Your tasks:
a - List each type of armament that the text on the cruiser República gives for the ship, with its number.
b - Answer these questions from the text on the cruiser República below:
(i) Which company built the ship?
(ii) In what year was it launched?
(iii) How thick was its steel armor at the deck?
c - Duplicate the passage of the text on the cruiser República that runs from "- Complement: 135" up to and including "bear this name.".

Selected excerpt:
___

General characteristics
- Class & type: Cruiser
- Displacement: 1,231 tons
- Length: 68.58 m (225 ft 0 in)
- Beam: 10.67 m (35 ft 0 in)
- Draft: 4.57 m (15 ft 0 in)
- Installed power: 3,800 hp (2,800 kW)
- Propulsion: Mixed steam-sail
- Speed: 16 knots (30 km/h; 18 mph)
- Complement: 135
- Armament: 6 × 120 mm Armstrong guns; 4 × 1 – 57 mm Nordenfelt; 6 × 1 – machine guns; 4 × 440 mm torpedo tubes;

= Brazilian cruiser República =

República was a cruiser operated by the Brazilian Navy. It was built by Armstrong Whitworth, in Newcastle-upon-Tyne, in the United Kingdom, and launched in 1892. Named in honor of the Proclamation of the Republic of 1889, being the only ship in the Brazilian Navy to bear this name.

== Design ==
República was classified as a 2nd class cruiser, measuring 68.58 m in length, 10.67 m in beam, 5.19 m in depth and 4.57 m in draft, with a displacement of 1,231 tons. Its steel armor was 2.5 in thick at the deck. Equipped with a hybrid propulsion system, combining sails and steam engines, it reached a power of 3800 hp and a maximum speed of 16 kn. Its artillery included six 120 mm Armstrong guns, four 57 mm Nordenfelt guns, six machine guns and four 440 mm torpedo tubes, and was operated by a crew of 132 sailors.

___

The data:
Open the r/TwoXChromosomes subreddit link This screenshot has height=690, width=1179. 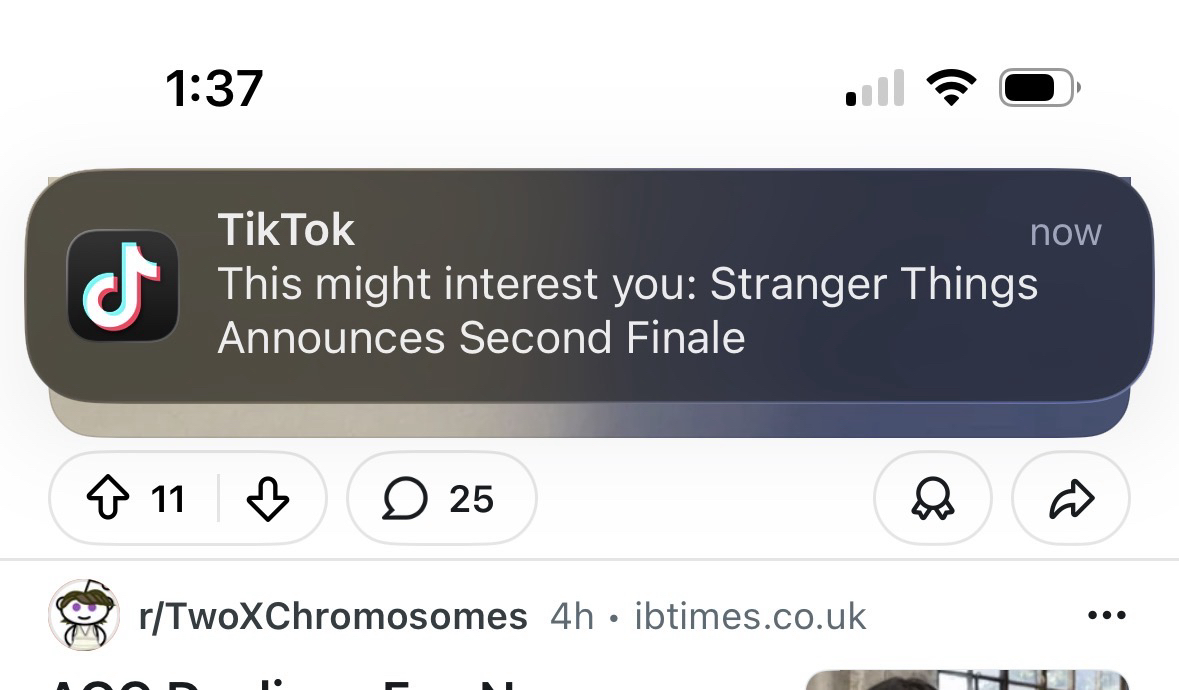click(333, 616)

___

Exercise results:
a -
- Six 120 mm Armstrong guns
- Four 57 mm Nordenfelt guns
- Six machine guns
- Four 440 mm torpedo tubes

b -
(i) Armstrong Whitworth
(ii) 1892
(iii) 2.5 in

c -
- Complement: 135
- Armament: 6 × 120 mm Armstrong guns; 4 × 1 – 57 mm Nordenfelt; 6 × 1 – machine guns; 4 × 440 mm torpedo tubes;

= Brazilian cruiser República =

República was a cruiser operated by the Brazilian Navy. It was built by Armstrong Whitworth, in Newcastle-upon-Tyne, in the United Kingdom, and launched in 1892. Named in honor of the Proclamation of the Republic of 1889, being the only ship in the Brazilian Navy to bear this name.